● Your goal:
Reproduce each of the items below verbatim, keeping every line unchanged and in its original order.

● Task inputs:
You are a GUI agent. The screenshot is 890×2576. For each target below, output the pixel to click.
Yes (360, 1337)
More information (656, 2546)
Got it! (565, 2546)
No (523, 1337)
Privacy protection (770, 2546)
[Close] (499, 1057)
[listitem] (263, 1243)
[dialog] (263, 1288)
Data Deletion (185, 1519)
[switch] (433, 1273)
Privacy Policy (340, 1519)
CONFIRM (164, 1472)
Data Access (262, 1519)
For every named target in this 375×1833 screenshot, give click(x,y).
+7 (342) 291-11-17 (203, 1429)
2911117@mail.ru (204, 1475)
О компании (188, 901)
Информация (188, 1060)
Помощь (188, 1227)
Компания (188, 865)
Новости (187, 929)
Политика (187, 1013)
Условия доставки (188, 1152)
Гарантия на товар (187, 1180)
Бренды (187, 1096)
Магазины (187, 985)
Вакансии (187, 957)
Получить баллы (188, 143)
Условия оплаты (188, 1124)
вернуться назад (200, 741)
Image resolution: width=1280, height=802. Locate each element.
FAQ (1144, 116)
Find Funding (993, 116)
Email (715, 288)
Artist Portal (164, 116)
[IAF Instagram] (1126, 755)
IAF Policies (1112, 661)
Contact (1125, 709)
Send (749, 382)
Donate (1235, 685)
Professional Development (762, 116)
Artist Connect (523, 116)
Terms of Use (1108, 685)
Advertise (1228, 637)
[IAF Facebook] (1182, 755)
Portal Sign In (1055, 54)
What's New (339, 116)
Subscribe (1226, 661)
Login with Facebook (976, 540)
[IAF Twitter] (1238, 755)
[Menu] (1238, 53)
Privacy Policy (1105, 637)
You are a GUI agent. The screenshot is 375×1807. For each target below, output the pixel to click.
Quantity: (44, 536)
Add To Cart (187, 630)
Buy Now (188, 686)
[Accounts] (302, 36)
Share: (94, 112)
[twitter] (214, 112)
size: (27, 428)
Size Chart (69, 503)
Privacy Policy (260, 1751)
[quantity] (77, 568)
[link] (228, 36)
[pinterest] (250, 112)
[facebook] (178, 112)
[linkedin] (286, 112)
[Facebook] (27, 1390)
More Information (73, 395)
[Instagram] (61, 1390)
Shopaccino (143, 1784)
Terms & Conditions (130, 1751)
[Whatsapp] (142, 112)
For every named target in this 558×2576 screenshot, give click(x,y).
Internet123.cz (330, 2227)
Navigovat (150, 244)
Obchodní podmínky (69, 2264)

● Output for this exercise:
You are a GUI agent. The screenshot is 890×2576. For each target below, output the pixel to click.
Yes (360, 1337)
More information (656, 2546)
Got it! (565, 2546)
No (523, 1337)
Privacy protection (770, 2546)
[Close] (499, 1057)
[listitem] (263, 1243)
[dialog] (263, 1288)
Data Deletion (185, 1519)
[switch] (433, 1273)
Privacy Policy (340, 1519)
CONFIRM (164, 1472)
Data Access (262, 1519)
For every named target in this 375×1833 screenshot, give click(x,y).
+7 (342) 291-11-17 (203, 1429)
2911117@mail.ru (204, 1475)
О компании (188, 901)
Информация (188, 1060)
Помощь (188, 1227)
Компания (188, 865)
Новости (187, 929)
Политика (187, 1013)
Условия доставки (188, 1152)
Гарантия на товар (187, 1180)
Бренды (187, 1096)
Магазины (187, 985)
Вакансии (187, 957)
Получить баллы (188, 143)
Условия оплаты (188, 1124)
вернуться назад (200, 741)
Image resolution: width=1280, height=802. Locate each element.
FAQ (1144, 116)
Find Funding (993, 116)
Email (715, 288)
Artist Portal (164, 116)
[IAF Instagram] (1126, 755)
IAF Policies (1112, 661)
Contact (1125, 709)
Send (749, 382)
Donate (1235, 685)
Professional Development (762, 116)
Artist Connect (523, 116)
Terms of Use (1108, 685)
Advertise (1228, 637)
[IAF Facebook] (1182, 755)
Portal Sign In (1055, 54)
What's New (339, 116)
Subscribe (1226, 661)
Login with Facebook (976, 540)
[IAF Twitter] (1238, 755)
[Menu] (1238, 53)
Privacy Policy (1105, 637)
You are a GUI agent. The screenshot is 375×1807. For each target below, output the pixel to click.
Quantity: (44, 536)
Add To Cart (187, 630)
Buy Now (188, 686)
[Accounts] (302, 36)
Share: (94, 112)
[twitter] (214, 112)
size: (27, 428)
Size Chart (69, 503)
Privacy Policy (260, 1751)
[quantity] (77, 568)
[link] (228, 36)
[pinterest] (250, 112)
[facebook] (178, 112)
[linkedin] (286, 112)
[Facebook] (27, 1390)
More Information (73, 395)
[Instagram] (61, 1390)
Shopaccino (143, 1784)
Terms & Conditions (130, 1751)
[Whatsapp] (142, 112)
For every named target in this 558×2576 screenshot, give click(x,y).
Internet123.cz (330, 2227)
Navigovat (150, 244)
Obchodní podmínky (69, 2264)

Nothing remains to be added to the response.